Will the cleanup in Libby be conducted faster as a result of the determination?
EPA will move to aggressively clean up the site with a renewed focus and collaboration with the Department of Health and Human Services (HHS). EPA will proceed with the cleanup in the town at the fastest rate that the Libby infrastructure allows.
Why is EPA planning to leave asbestos-containing vermiculite insulation in the walls of homes?
Unless asbestos-contaminated vermiculite inside the walls is disturbed, there is no exposure to it and, therefore, it poses no risk and does not need to be removed. EPA has made the Environmental Resource Specialist Program available to homeowners when walls are accidentally breached or if the resident plans remodeling work that will disturb the asbestos inside walls.
How long will the public health emergency last?
CERCLA does not establish a timeframe to revisit this determination. EPA has discretion to change the finding whenever conditions merit.

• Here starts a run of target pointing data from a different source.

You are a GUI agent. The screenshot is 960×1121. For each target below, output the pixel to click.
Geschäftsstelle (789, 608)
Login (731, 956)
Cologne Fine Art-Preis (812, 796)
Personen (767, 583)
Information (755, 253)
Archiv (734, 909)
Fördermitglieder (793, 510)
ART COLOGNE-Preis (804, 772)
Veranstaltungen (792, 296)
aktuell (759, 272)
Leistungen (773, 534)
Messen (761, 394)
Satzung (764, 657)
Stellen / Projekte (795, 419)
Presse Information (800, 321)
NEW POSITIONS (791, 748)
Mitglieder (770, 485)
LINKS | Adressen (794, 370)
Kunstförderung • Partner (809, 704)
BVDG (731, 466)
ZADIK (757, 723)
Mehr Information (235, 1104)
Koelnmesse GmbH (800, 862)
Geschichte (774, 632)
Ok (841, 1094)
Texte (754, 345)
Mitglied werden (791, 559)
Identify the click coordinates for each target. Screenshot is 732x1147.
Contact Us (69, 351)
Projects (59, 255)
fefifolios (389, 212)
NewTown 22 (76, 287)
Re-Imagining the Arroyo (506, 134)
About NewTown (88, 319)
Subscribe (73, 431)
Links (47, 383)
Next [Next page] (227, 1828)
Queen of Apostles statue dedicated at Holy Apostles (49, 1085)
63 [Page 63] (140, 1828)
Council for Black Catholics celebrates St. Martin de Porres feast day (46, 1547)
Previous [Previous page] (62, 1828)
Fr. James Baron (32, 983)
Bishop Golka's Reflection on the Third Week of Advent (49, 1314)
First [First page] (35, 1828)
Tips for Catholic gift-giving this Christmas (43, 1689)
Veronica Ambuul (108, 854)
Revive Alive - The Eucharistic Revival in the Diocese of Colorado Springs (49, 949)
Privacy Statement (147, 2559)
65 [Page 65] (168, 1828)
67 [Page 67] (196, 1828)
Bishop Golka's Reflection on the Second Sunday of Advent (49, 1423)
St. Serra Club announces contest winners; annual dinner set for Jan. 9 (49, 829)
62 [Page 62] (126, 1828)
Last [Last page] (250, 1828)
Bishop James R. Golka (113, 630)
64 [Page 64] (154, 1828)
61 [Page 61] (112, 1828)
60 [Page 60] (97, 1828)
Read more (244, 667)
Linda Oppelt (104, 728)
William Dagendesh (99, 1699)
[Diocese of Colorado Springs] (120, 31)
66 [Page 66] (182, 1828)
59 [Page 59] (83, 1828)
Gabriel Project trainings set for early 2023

Any change that EPA makes to the finding will be in consultation with the Department of Health and Human Services and the Libby site community, which includes Libby and Troy, Montana.
Does this mean EPA is going to issue a public health emergency at other vermiculite sites around the country?
This public health emergency is related to the specific conditions at a particular site. The Administrator's finding applies only to the Libby site which includes the towns of Libby and Troy, Montana, and is based on the specific ongoing impacts to public health from exposure to asbestos in these communities. It is based on the uniqueness of exposure in these towns due to multiple sources and pathways of exposure, both indoors and outdoors, and significant cumulative exposures resulting in a high rate of occurrence of asbestos-related disease.
Do homes around the country containing vermiculite insulation require cleanup?
No. EPA recommends that vermiculite insulation be left undisturbed whenever possible. If removal is necessary for remodeling or other purposes, EPA recommends that a trained asbestos removal professional be used to ensure the material is handled without risk of exposure to the home's residents.
More information about vermiculite insulation is available on EPA's national vermiculite website.
Will EPA be addressing the other vermiculite processing plants around the country?
EPA has evaluated over 270 sites around the country where Libby vermiculite ore was processed. The EPA has completed cleanup actions at 14 sites, and states or responsible parties have conducted cleanups at six additional locations. EPA is now undertaking further assessments at 105 of the processing sites where 95 percent of the Libby ore was shipped. None of these sites present the conditions that exist in Libby, since they did not involve mining. As a result, this reduces the principal routes of exposure and concern for neighboring communities.